> _Quoted passage_
# Python DSA & Data Science Assessment

This notebook contains clear, well-structured solutions to the given problems, written in a straightforward, student-style manner with explanations.

## Question 1: Sliding Window Anomaly Score

We compute the anomaly score as the absolute difference between the current value and the median of the previous `k` values. To do this efficiently, we use two heaps:
- A max heap for the lower half
- A min heap for the upper half

This allows median calculation in `O(log k)` time per step.

In [1]:

import heapq
from collections import defaultdict

def sliding_window_anomaly(arr, k):
    max_heap = []  # lower half (as negative values)
    min_heap = []  # upper half
    delayed = defaultdict(int)

    def balance():
        # balance heap sizes
        if len(max_heap) > len(min_heap) + 1:
            heapq.heappush(min_heap, -heapq.heappop(max_heap))
        elif len(min_heap) > len(max_heap):
            heapq.heappush(max_heap, -heapq.heappop(min_heap))

    def get_median():
        if k % 2 == 1:
            return -max_heap[0]
        else:
            return (-max_heap[0] + min_heap[0]) / 2

    # initialize first window
    for x in arr[:k]:
        heapq.heappush(max_heap, -x)

> _Prompt A_
Answer these questions about the notebook:
(i) Which half of the values does the max heap hold?
(ii) How long does the median calculation take per step?
(iii) From which module is defaultdict imported?
> _Prompt B_
Revise the notebook between "# Python DSA" and "time per step.", inclusive, replacing "absolute difference" with "squared difference".
> _Prompt C_
Continue the notebook from its last line.
The rows after this point have no connection to the notebook.

> _Source information_
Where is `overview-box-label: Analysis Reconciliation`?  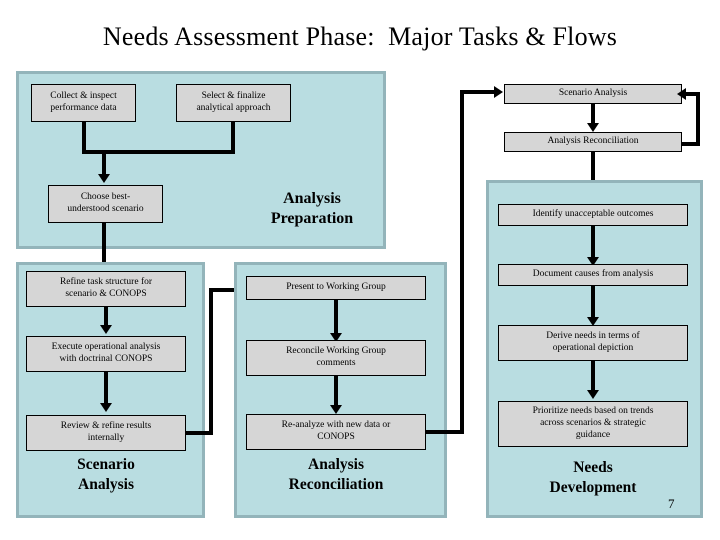 overview-box-label: Analysis Reconciliation is located at coordinates (593, 142).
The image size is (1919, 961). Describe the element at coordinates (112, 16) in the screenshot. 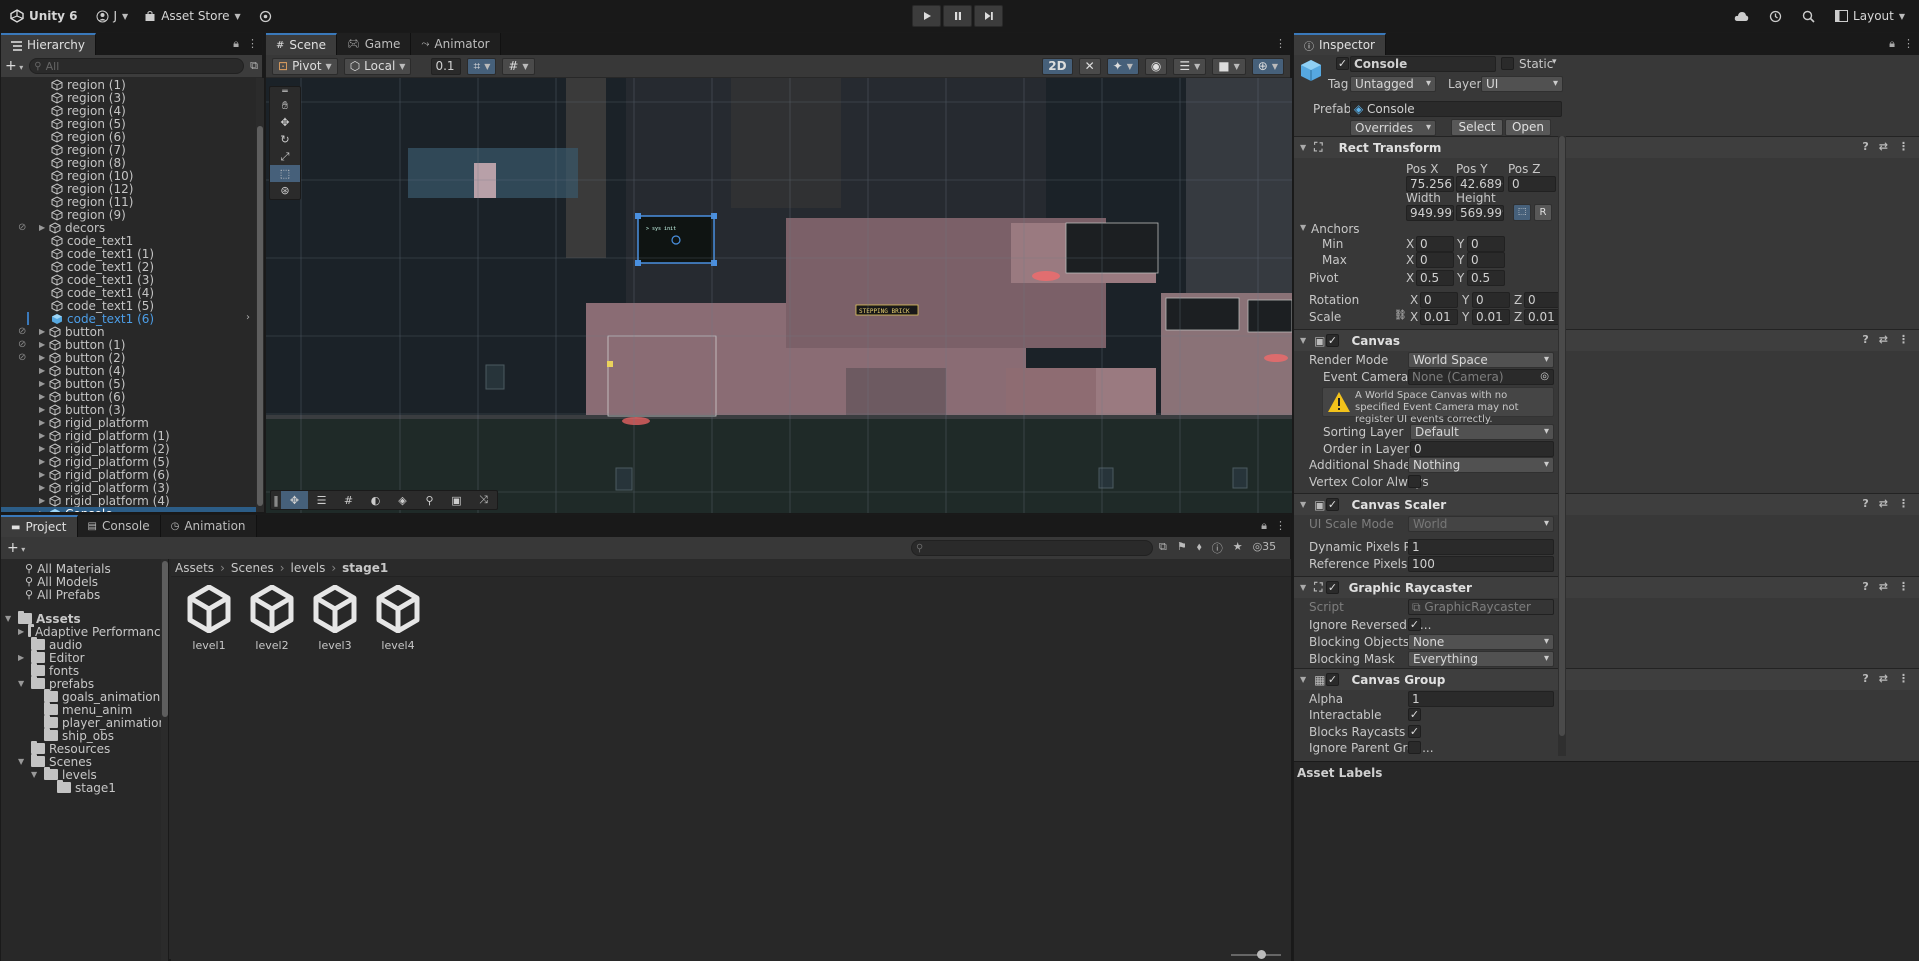

I see `account-menu: J ▼` at that location.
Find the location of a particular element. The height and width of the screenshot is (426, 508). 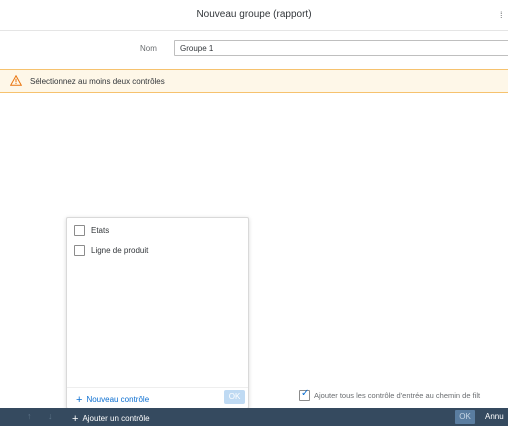

resize-grip-icon: ⁞ is located at coordinates (503, 15).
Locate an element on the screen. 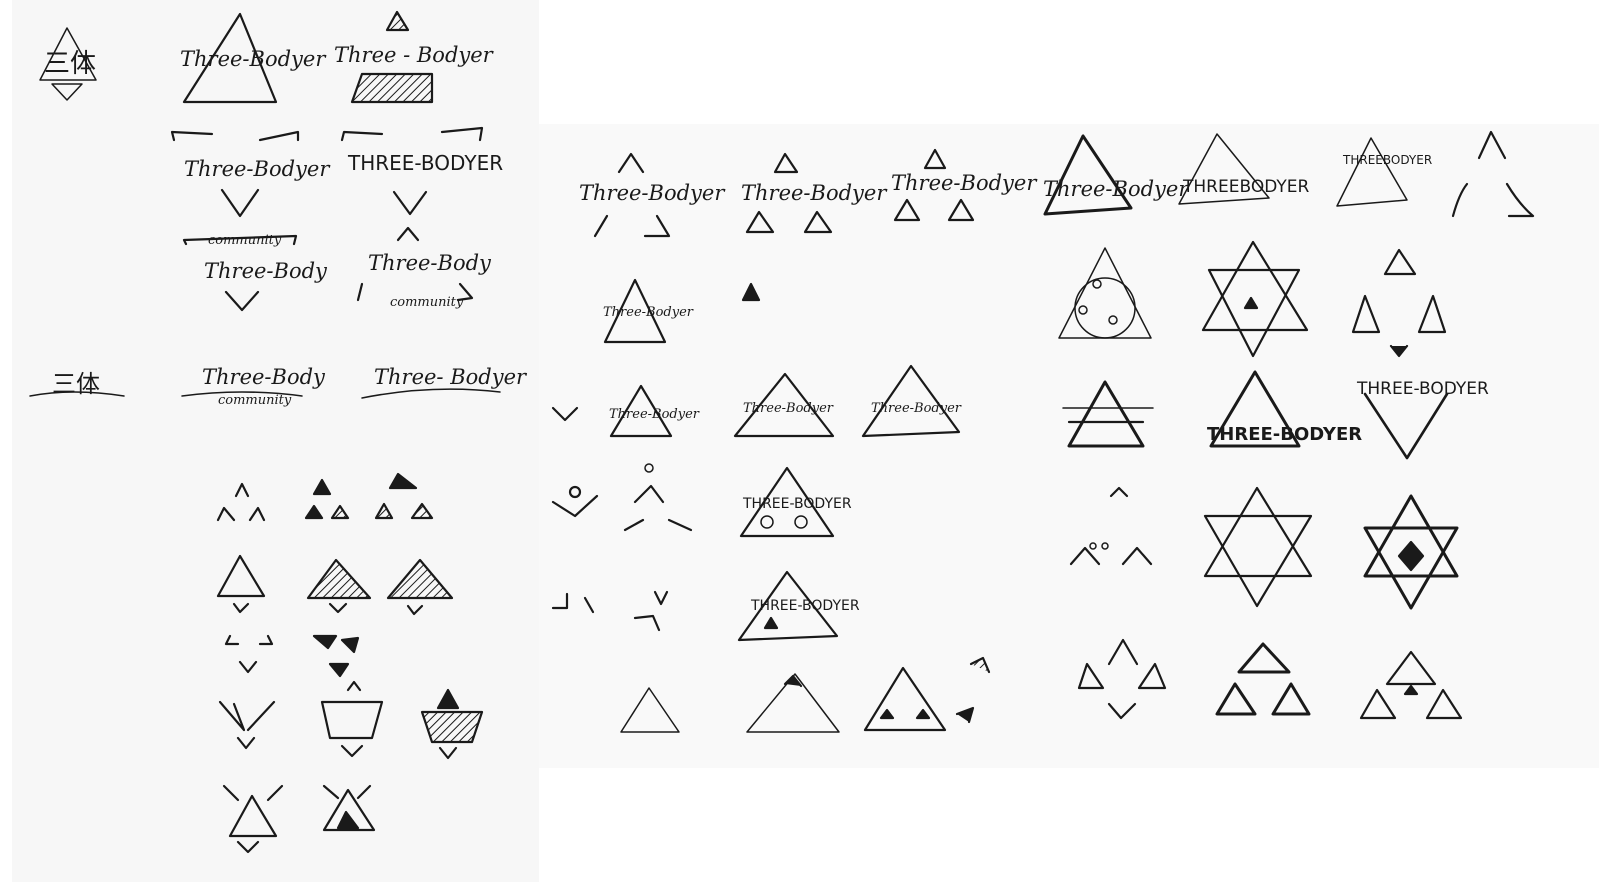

> _Response A_
(i) The lower half.
(ii) O(log k) time.
(iii) collections.

> _Response B_
# Python DSA & Data Science Assessment

This notebook contains clear, well-structured solutions to the given problems, written in a straightforward, student-style manner with explanations.

## Question 1: Sliding Window Anomaly Score

We compute the anomaly score as the squared difference between the current value and the median of the previous `k` values. To do this efficiently, we use two heaps:
- A max heap for the lower half
- A min heap for the upper half

This allows median calculation in `O(log k)` time per step.

> _Response C_
        heapq.heappush(min_heap, -heapq.heappop(max_heap))
        balance()

    result = []

    for i in range(k, len(arr)):
        median = get_median()
        result.append(abs(arr[i] - median))

        # remove outgoing element
        out = arr[i - k]
        if out <= -max_heap[0]:
            delayed[out] += 1
        else:
            delayed[out] += 1

        # add new element
        x = arr[i]
        if x <= -max_heap[0]:
            heapq.heappush(max_heap, -x)
        else:
            heapq.heappush(min_heap, x)

        balance()

    return result

# Example
arr = [10, 20, 30, 40, 100]
k = 3
print(sliding_window_anomaly(arr, k))


[20, 80]


## Question 2: Top-K Correlated Feature Pairs

We calculate the Pearson correlation for every pair of features (columns). To improve efficiency:
- Means and standard deviations are precomputed
- A min-heap of size `k` keeps track of the top correlations

In [2]:

import math
import heapq

def top_k_correlated_features(data, k):
    n = len(data)
    m = len(data[0])

    # transpose data to work with columns
    cols = list(zip(*data))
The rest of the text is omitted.